Robert Dunbar Ph.D.

Institution:
Stanford University

Profile

My team at Stanford aim to assess environmental drivers of biodiversity in the Chagos Archipelago.

We, with Dr. Catherine Head at Oxford and ZSL, have installed more than 50 instruments at forereef, patch reef, and lagoon sites that measure temperature, light, salinity, oxygen, currents, waves, and tides throughout the year. Some islands in the Indian Ocean Region experience rapid drops in ocean temperatures of up to 8°C with durations ranging from 10’s of minutes to several days. Other sites show consistently warm temperatures with short-term and annual ranges of less than 3°C.

We expect thermal adaptation to occur within the same coral species’ living under such different conditions, an adaptation that can be measured through genomic and proteomic analyses and that has relevance for thermal resilience under global ocean warming scenarios. Understanding which coral communities are likely to be the most resilient to future warming is crucial for the design of a protected areas network for the Indian Ocean Region.

I am also interested in net primary production on Chagos reef systems and am employing a unique flux gradient method to quantify net community respiration and photosynthesis. These instrument packages are deployed for 2-3 weeks and span multiple diurnal and tidal cycles.

A by-product of this measurement is an estimate of rates of net calcification and we are working with Chris Perry and his team to interpret results. The data collected will help answer the questions:

  • Are reef systems net importers or exporter of food resources in the tropical ocean?
  • What members of the community are most actively engaged in nutrient and resource recycling?

I first dove on a coral reef in Port au Prince harbour in 1968. The colours and marine life were unexpected, stunning, and bizarre.

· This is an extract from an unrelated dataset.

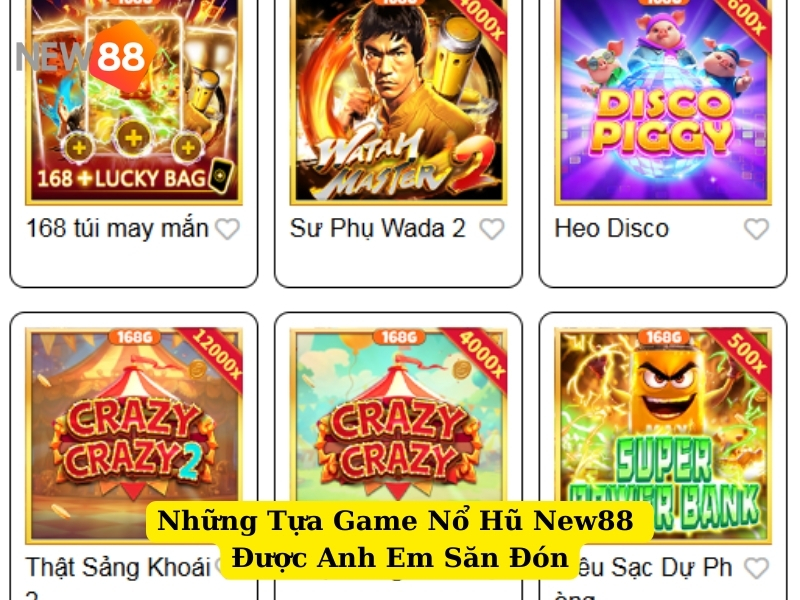Select the Heo Disco game title
Screen dimensions: 800x600
[x=612, y=229]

I found my passion for marine science and coral reefs early in life and have now dove all over the planet. That reef in Haiti no longer exists and the decline in reef health world wide continues. We have little time to learn the best methods to protect what is left but it seems to me to be a planetary imperative.

Robert Dunbar

Biography

2002 Present
W.M. Keck Professor of Earth Science, Stanford University
2011 Present
Trustee, Chair, Consortium for Ocean Leadership, Washington, DC
2003 Present
Weintz/Bass University Fellow in Undergraduate Education
1997 2002
Stanford Full Professor, Stanford University
1981 1997
Asst.-Full Professor, Rice University
1975 1981
Ph.D. Program UCSD/SIO
1974 1975
Undergraduate Research Gulf of Mexico

My Project

  • Island Reef Connections
    The Conservation Value of Coral Reef Biodiversity for the MPA surrounding the Chagos Archipelago

Other interests

I’ve long been fascinated by natural climate variability at decadal to centennial timescales as well as methods to distinguish man-made from natural climate change. I make use of archives of past climate change such as cores taken from large coral colonies, lake bottoms, fjords, and long-lived trees. My lab has produced near-monthly records of past changes in the oceans going back more than 500 years. We have an Indo-Pacific focus and examine long-term changes in climate pacemakers such as the El Nino/Southern Oscillation and Pacific Decadal Oscillation.

I’ve been working on climate change and its impacts in Antarctica and the Southern Ocean since 1982. I study how food is produced in the sunlit parts of the ocean-sea ice ecosystem and then is transported into the deep sea, sequestering carbon. I also look at modern and previous melt rates of the Antarctic Ice Sheet in order to put bounds on future rates of sea level rise under global warming.

My lab at Stanford designs, and builds sensing systems that measure rates of community life processes in the coastal ocean over timescales of minutes to days. In coral reef systems we determine both net community production of carbon and net community production of calcium carbonate. A net positive production of calcium carbonate is required for reefs to maintain their position relative to sea level, and in some cases even keep up with sea level rise.